The spirits sector has always been a strong supporter for a robust EU trade policy: negotiating ambitious trade deals with key export markets to gain competitive advantage while targeting high import tariffs and other barriers such as discriminatory tax policies, insufficient IP protection and complex custom procedures. Enforcement of existing agreements can also be improved.
“We frequently bring to the attention of the Commission trade-restrictive measures that prevent spirits producers from doing business. Many of these cases are linked to the lack of enforcement of rules already negotiated at WTO level or in free trade agreements” concluded Skehan. At the launch of the spiritsEUROPE report, recent problems in Canada, China and Colombia will be highlighted.
Ultimately, for the beverage alcohol industry, Brexit’s largest effect is likely to be foreign exchange (FX) rate fluctuations in both the near and long term.

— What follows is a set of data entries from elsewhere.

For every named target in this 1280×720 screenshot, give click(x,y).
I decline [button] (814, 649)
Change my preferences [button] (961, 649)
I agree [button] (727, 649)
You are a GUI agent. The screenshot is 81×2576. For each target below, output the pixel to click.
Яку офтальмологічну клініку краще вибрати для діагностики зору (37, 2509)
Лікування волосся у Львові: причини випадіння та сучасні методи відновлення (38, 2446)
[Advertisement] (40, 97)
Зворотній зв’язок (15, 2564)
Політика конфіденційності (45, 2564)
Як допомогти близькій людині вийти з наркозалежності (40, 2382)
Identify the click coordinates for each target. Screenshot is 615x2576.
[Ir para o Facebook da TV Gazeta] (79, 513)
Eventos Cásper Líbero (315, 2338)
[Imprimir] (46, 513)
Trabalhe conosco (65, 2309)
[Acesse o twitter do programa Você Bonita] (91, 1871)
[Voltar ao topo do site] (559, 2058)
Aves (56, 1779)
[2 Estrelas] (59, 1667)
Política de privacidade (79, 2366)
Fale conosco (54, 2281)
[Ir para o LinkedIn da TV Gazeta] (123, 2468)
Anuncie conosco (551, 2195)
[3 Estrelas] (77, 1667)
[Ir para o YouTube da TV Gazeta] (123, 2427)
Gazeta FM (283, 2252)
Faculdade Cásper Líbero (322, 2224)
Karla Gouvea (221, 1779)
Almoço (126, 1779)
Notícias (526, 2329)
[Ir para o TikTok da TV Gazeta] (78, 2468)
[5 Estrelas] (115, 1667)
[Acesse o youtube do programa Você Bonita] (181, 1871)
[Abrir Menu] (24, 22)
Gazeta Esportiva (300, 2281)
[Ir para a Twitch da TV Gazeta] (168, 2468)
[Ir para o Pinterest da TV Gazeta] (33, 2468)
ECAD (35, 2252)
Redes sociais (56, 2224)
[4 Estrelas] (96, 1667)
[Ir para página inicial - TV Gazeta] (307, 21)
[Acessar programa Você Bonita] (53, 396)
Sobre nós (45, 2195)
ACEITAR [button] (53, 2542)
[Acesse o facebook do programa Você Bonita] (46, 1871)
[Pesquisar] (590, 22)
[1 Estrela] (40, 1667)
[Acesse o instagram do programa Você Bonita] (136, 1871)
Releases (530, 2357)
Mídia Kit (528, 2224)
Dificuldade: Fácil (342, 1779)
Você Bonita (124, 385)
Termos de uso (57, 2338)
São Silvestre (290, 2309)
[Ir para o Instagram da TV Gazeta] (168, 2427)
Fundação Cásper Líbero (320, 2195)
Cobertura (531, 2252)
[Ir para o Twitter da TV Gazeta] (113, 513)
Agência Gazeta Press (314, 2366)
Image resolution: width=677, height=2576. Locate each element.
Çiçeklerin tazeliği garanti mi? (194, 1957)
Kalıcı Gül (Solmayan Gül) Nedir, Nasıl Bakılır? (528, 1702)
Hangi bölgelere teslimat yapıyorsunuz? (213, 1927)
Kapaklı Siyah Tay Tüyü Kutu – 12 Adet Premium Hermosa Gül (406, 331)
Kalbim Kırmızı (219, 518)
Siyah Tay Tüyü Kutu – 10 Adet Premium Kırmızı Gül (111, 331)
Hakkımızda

Since the vote to leave the European Union, the GBP has dropped in value against the US Dollar (USD). Conversely, the Euro to USD exchange rate has remained relatively stable over the past 18 months. While the majority of trading is speculative, it appears unlikely that the GBP/USD rates will revert to historical norms in the near term.
Presuming these rates signal a new normal, there are some general assumptions that can be made relevant to the beverage alcohol industry: Overall exports from the UK to the US will be more profitable for UK-based exporters.
Scotch Whisky is the biggest potential beneficiary. However, many of the major Scotch brands are owned by international corporations and these companies will protect brand positioning so it is unlikely that pricing will be reduced to gain market share. That said, incremental margin may be used for marketing spend to drive greater consumer awareness.
The UK is not a major exporter of Wine or Beer into the US so there are likely to be minimal impacts related to exchange rate fluctuations.
The UK is a major importer of beverage alcohol and a weakening GBP against the local currencies of most major producing countries will make the UK a much less profitable market.
For US based producers, this means that either prices will necessarily increase in the UK market, or export margins will be reduced.
Regarding pricing specifically, the UK market has traditionally been resistant to price increases. However, these foreign exchange shifts may make it possible to protect exporter margins over the medium term.
As the potential profitability of the UK export market declines, international producers are likely to look to other markets to achieve growth objectives, including the US.
To the extent that the Euro shows on-going weakness against the USD, this will make it possible for Euro-denominated producers to increase more on price relative to US domestic producers.
Overall, for the US Beverage Alcohol market there are two points to be made:
With a strong USD and a weak Euro, it is a good time to buy barrels and equipment from Europe. On the other hand, with 90 percent of the nation’s whisky stock shipped abroad, more than £1 billion pounds in sales could be at risk if the Brexit went through, industry leaders warned in the months ahead of the vote.